Delhi bid to rope in Paresh for talks

The Centre has initiated back-channel efforts to bring Ulfa (Independent) chief Paresh Barua to the negotiation table.

By PANKAJ SARMA in Guwahati
  • Published 25.04.18

Guwahati: The Centre has initiated back-channel efforts to bring Ulfa (Independent) chief Paresh Barua to the negotiation table.

An official source told The Telegraph that as the negotiations with the pro-talks faction of the outfit has reached its final stage, the government has stepped up efforts to involve Barua in the peace process in a bid to find a lasting solution to the decades-old insurgency problem plaguing the state.

According to the source, central intelligence agencies are spearheading the "surreptitious" move, which is being monitored at the highest level of the Union government and the Assam government has also been kept in the loop.

"Already a direct channel has been opened with certain individuals having access to Barua, who is believed to be based somewhere along the China-Myanmar border, to persuade him to come forward for talks and a senior leader of the pro-talks faction is playing a key role in it," the source said.

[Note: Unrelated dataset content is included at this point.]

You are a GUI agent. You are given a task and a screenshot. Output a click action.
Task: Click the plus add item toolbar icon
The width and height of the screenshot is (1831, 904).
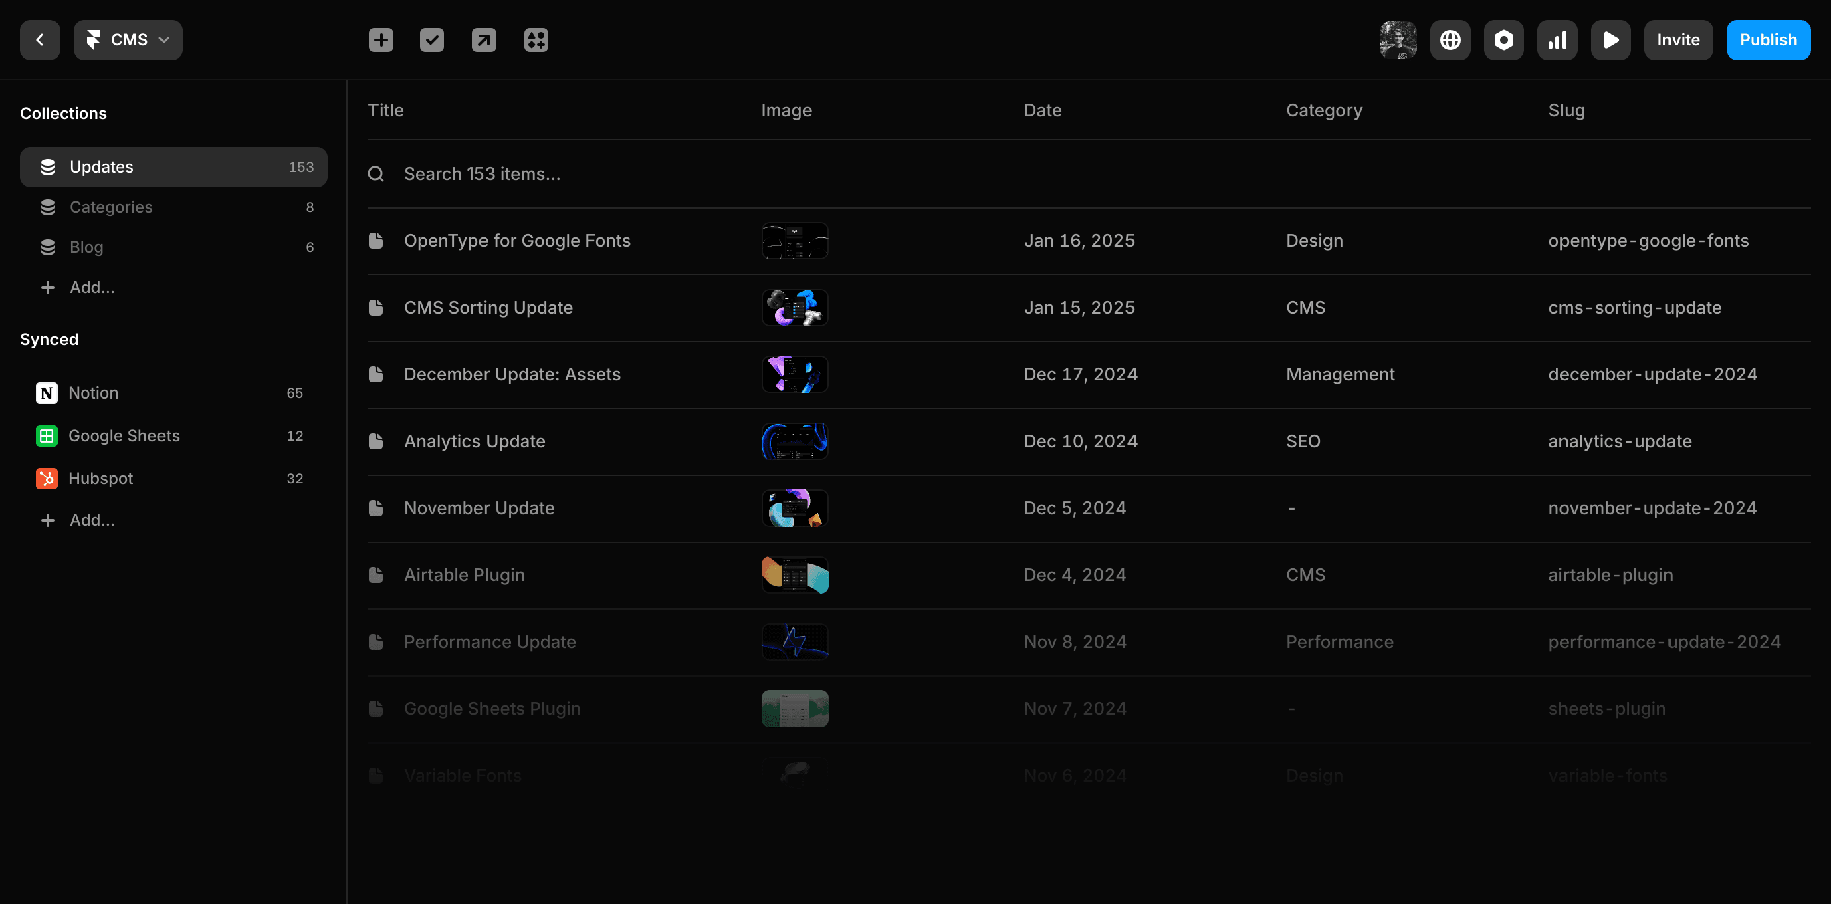pos(381,40)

"Though the process is still at a nascent stage, a couple of rounds of preliminary discussions with the potential go-betweens have been held in Myanmar and Europe," the source said.

He said though the government is hopeful of a positive response from Barua, it is not yet clear what stance he would eventually take.

In September last year, responding to an appeal made by spiritual leader and founder of the Art of Living Foundation, Ravi Shankar, to Ulfa (I) and other militant groups of the region to take part in peace talks, Barua had reiterated his group's stance of not responding to any peace initiatives unless the Centre considers "independence of Assam" as part of the agenda.

Notwithstanding the stance taken by Barua so far, the source said the government believes they would be able to convince Barua to come forward for negotiations as the public support for his armed struggle is on the decline and it is increasingly becoming difficult for him to recruit cadres from Assam.

Ulfa had split in 2011 with Barua forming Ulfa (I) when the majority of the top leaders of the outfit, led by chairman Arabinda Rajkhowa, started engaging in talks with Delhi.